Advances in AI/ML can significantly impact system design in at least two ways. First, AI/ML-based or AI/ML-inspired components can be directly used in hardware designs. For example, branch predictors, prefetchers, and other hardware predictors can be based on ML models or can be optimized using ML models; scheduling and resource management at the core, chip, node, and data center levels can be based on ML and improve over heuristic-based approaches. Second, AI/ML can be part of the system design process itself, e.g., architecture and microarchitecture exploration and RTL generation, providing optimizations at the system, architecture and micro-architecture levels that improve over traditional hardware design methods and flows.

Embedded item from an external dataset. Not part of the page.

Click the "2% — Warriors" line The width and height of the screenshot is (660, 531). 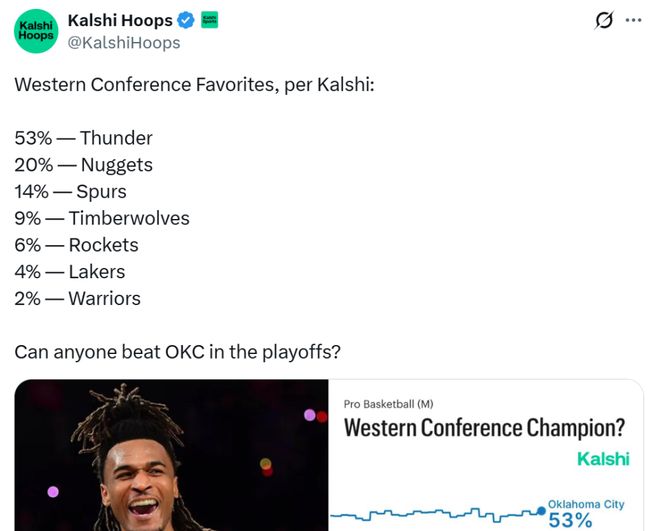click(x=77, y=298)
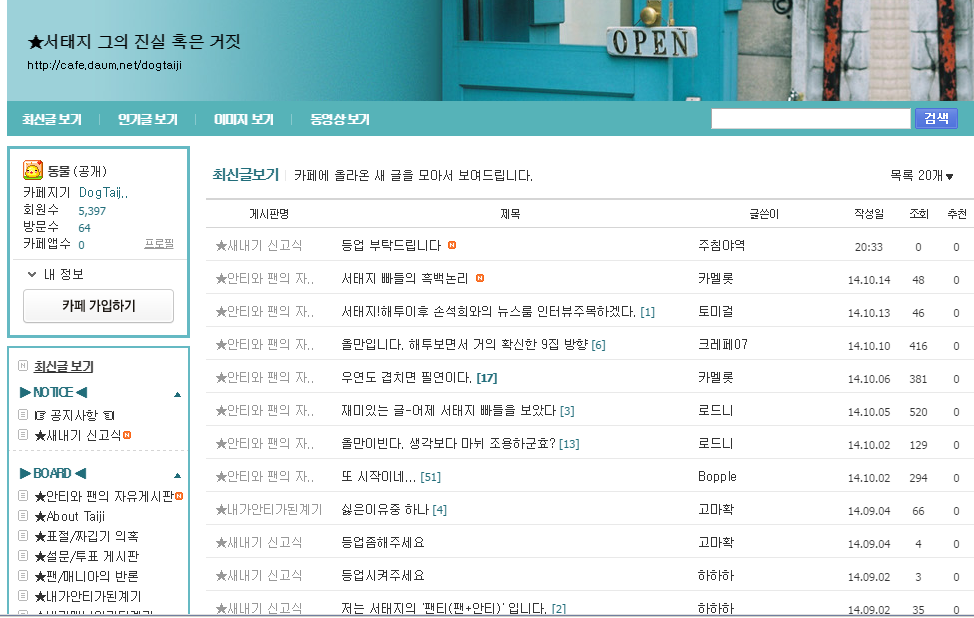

On the other hand, hardware and systems for AI/ML can benefit from groundbreaking advances in system-level architecture, memory systems and optimizations across multiple levels of the hardware/software stack that can directly impact future AI hardware on different design targets: performance, energy efficiency, security, etc. This interplay of AI and system level design is fundamental for design, construction, and management of intelligent self-optimizing systems.

- 5.1 Al-based or Al-inspired components that can be used in hardware designs (e.g., hardware predictors, prefetchers, resource management controllers, etc.)
- 5.2 All methods for optimization of hardware designs at the system, architecture and micro-architecture levels (e.g. communication, multi-media & graphics excluding CAD software optimizations; which are part of the CADT thrust)
- 5.3 Al-based design and optimization of Al accelerators and their integration in bigger systems
- 5.4 Synergistic advances in system design and AI/ML to improve performance, energy-efficiency, reliability/robustness, and security (e.g. AI/ML based techniques for detecting anomalous behavior of system components in intelligent sensors)
- 5.5 Al-assisted run-time and control systems, operating system, and hardware for thread scheduling, DVFS, power state transitions and other run-time orchestration and hardware resource management
- 5.6 Memory compression schemes to maximize efficiency of an AI accelerator in a system with constrained memory capacity or bandwidth (e.g. quantization schemes, loss-less and lossy power/hardware-efficient entropy encoding schemes).